Anyone who says “AI cannot do X” will eventually be wrong
Practically all the stated limits on AI are practical limits, not fundamental limits. When faced with the assertion “AI cannot do X” the best response might be to say “AI cannot do X yet”. Instead, ask the question: “If AI had 100x the data, 100x the model size and 10,000x the compute, would it be able to do that task X?” If the answer isn’t yes, it’s likely to be “we don’t know,” because as models scale up they have been able to acquire surprising abilities. AI surely has limits, but as of right now, we don’t know the real limits of AI.
We will have super-human AI by 2029
The future is closer than you think - In a prior post I used this slogan and mentioned Ray Kurzweil’s model of technology progress as an exponential curve. AI as a tool is an accelerator of intellectual work, including writing, research and data analysis. This will cause the pace of technology progress generally and the pace of AI progress specifically to accelerate, as innovation feeds on itself. Kurzweil himself has described that acceleration effect as an exponential on an exponential. As fast as the pace of technology has been in our lives, it’s only getting faster, and the pace of AI technology specifically is not slowing down.

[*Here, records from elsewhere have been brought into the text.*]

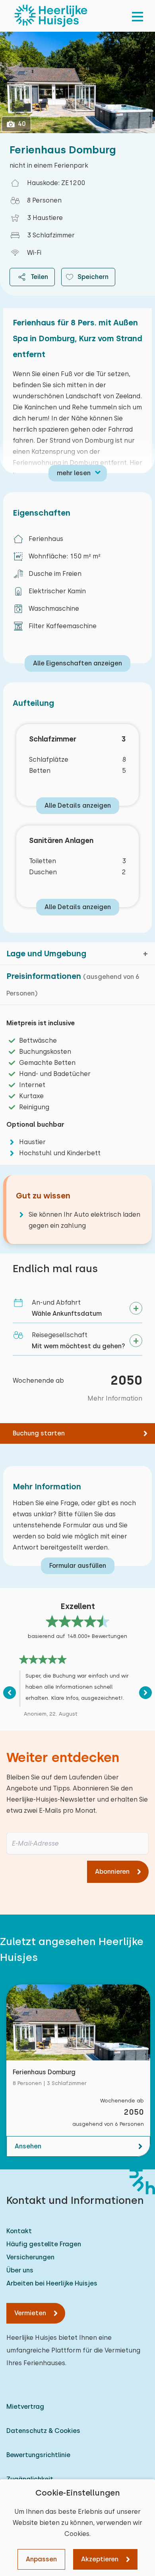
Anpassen (41, 2559)
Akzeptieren (99, 2559)
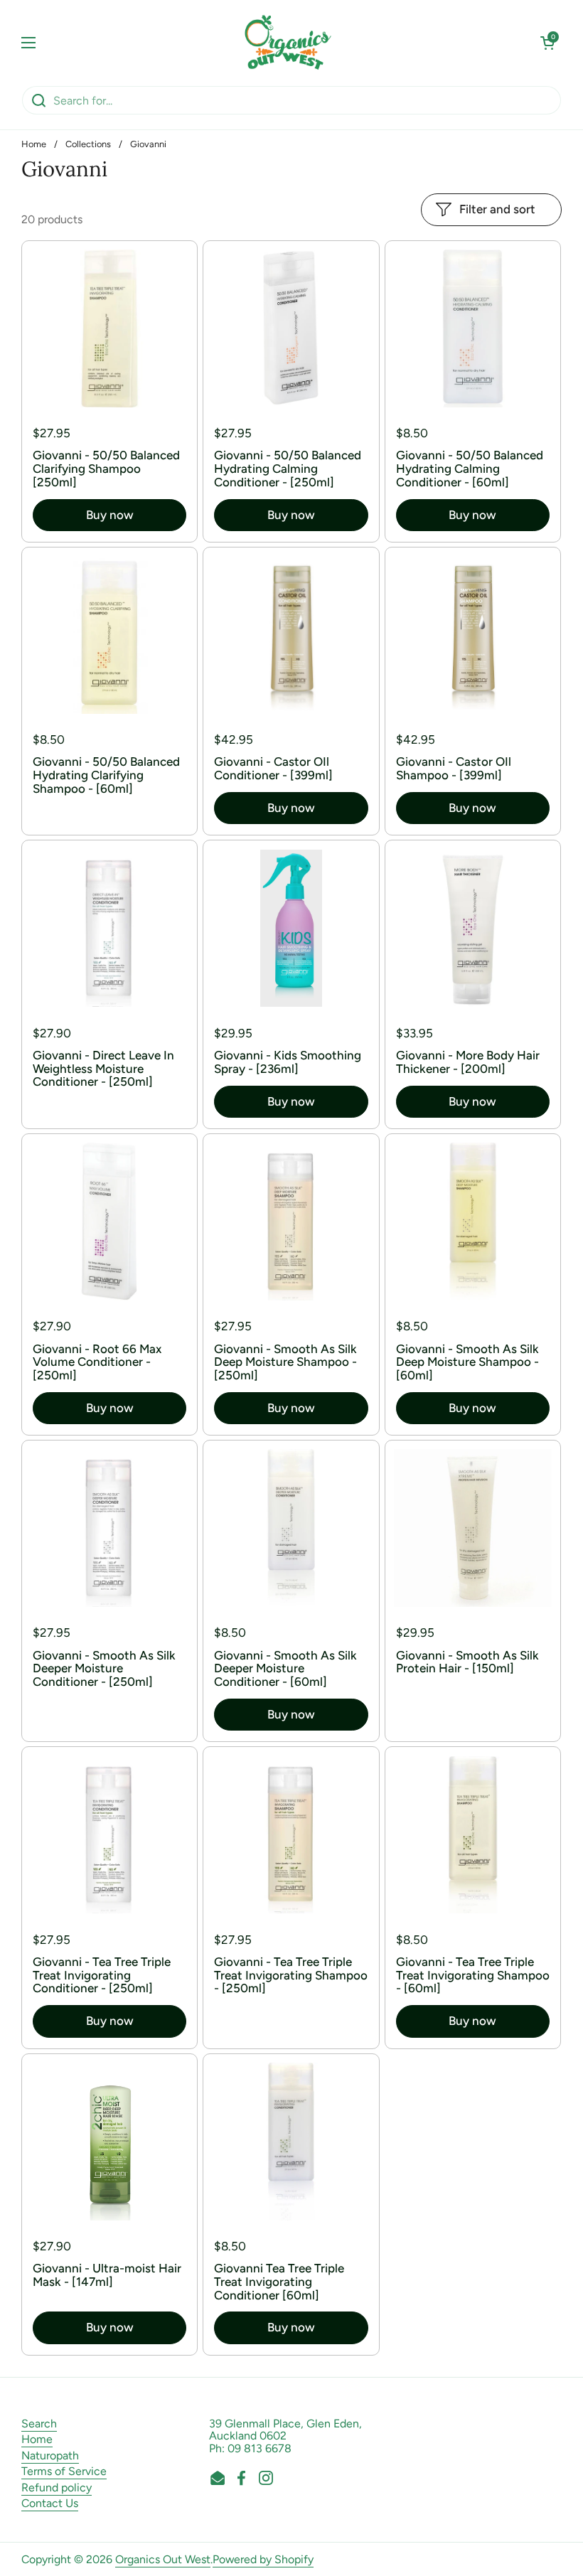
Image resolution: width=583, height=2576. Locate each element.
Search (39, 2423)
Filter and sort (497, 209)
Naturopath (50, 2455)
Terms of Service (64, 2471)
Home (33, 144)
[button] (547, 42)
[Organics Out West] (288, 42)
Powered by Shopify (263, 2559)
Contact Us (49, 2503)
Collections (88, 144)
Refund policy (56, 2487)
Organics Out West (162, 2559)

Given the rate of progress from GPT-2 to GPT-3 to GPT-4, it is likely that within about three or four generations of Foundational Models from current best-in-class models (Chinchilla, GPT-4, PaLM etc.), we will have an AI that out-performs a human on any type of intellectual or creative task you give it. Three or four generations of Foundational Models is likely to happen in about six years, that is by 2029. Even we don’t need super-human AI for AI to change the world, we will have super-human AI by 2029. That will accelerate technology to a more rapid pace than ever and change forever how we work and live. The singularity will be upon us sooner than we think.
By super-human, I don’t mean super-human consciousness or that we will have robot overlords. Rather, we will have a useful tool that can do just about any job better than a human. Just as any car can go faster than any human runs, a calculator can add numbers faster than any human can, and a database can store data larger than any human memory, any task we can think of requiring some intelligence will be done better by an AI. It may have emergent behaviors, and time will tell what those will be. The future of work is going to be very different.